Phase III: Labeling / Plan I

This article is of an experimental design for a part of my research plan (on language acquisition), where phonetic labels and visual patterns are to be associated with machine learning. 

  • Basic Ideas
    • Goal: The system relates figure images with linguistic labels (phoneme strings).
    • Labels represent the shapes or colors of figures.
    • Labels and shapes/colors of figures shall be learned in a non-supervised manner by presenting labels and figures together.
    • The system should be able to associate labels with shapes/colors of figures after learning.
  • Tools
    • Computer Vision: OpenCV/SimpleCV
    • Machine Learning Tool: TBD
      Requirement:
      • Clustering (non-supervised learning)
        Hopefully, non-parametric for the number of clusters.
      • Association
        Auto-complete-like function for learned patterns. 
  • Steps
    1. Learning patterns
      • Input patterns (in two modalities)
        • Figure images: rectangles, circles, triangles of various sizes and colors
        • Label pattern: 2D array of (phoneme position × phoneme type)
      • Image processing: monochromatizing, edge detection, SIFT?
      • Learning
        Co-occurrence patterns of figures and labels, figure shapes, colors, and labels shall be clustered with the following configuration of learners:
        [the following has been modified on 2014-09-14]
        • Label learner: label candidates are selected from frequent phoneme N-grams.
        • Shape learner: assign a non-supervised learner for figure shapes.
        • Color learner: assign a non-supervised learner for figure colors.
          Colors are learned with color label candidates as teacher signals.

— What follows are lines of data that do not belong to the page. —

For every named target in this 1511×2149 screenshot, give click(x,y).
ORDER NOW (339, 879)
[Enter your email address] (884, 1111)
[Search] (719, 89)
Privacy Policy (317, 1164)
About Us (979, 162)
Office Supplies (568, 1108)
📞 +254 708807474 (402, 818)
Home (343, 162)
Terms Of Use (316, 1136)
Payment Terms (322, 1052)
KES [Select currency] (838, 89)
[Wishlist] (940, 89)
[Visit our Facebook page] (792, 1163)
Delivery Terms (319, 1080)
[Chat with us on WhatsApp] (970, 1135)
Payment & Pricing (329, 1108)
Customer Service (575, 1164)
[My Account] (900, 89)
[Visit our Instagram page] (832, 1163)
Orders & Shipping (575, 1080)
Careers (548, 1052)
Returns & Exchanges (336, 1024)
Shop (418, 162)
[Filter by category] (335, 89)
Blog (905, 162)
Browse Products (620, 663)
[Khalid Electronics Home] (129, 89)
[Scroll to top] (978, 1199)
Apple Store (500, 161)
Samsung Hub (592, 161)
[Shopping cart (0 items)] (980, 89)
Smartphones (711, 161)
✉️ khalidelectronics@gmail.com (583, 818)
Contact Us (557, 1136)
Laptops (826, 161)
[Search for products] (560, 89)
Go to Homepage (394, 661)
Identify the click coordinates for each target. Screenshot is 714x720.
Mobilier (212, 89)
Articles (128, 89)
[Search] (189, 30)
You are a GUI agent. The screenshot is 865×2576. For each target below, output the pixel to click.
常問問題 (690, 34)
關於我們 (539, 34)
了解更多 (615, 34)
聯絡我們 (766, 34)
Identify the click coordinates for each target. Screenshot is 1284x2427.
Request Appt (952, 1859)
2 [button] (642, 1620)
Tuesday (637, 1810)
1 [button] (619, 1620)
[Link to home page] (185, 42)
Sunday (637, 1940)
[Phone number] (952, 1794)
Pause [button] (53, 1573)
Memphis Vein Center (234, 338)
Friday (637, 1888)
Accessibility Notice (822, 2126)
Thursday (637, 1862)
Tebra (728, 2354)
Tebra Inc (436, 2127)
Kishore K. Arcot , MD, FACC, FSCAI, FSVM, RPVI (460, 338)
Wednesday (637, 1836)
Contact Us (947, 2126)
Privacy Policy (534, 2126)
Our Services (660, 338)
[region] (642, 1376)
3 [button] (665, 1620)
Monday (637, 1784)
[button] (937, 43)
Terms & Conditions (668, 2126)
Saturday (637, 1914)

        • Cross-modal (label sense) learner: for a label (candidate) to have a sense, it must have a statistic correlation with a 'cluster' in shape/color learner.
    2. Association
      Hopefully, the non-supervised leaners used in 1 have associative, 
      auto-complete-like function for learned patterns.  Otherwise, some external mechanism should be added to associate labels (phoneme patterns) with shapes/colors and vice versa.
      In any case, as learned category nodes do not have complete information to construct particular lower input patterns, some external mechanism should be added to visualize the association.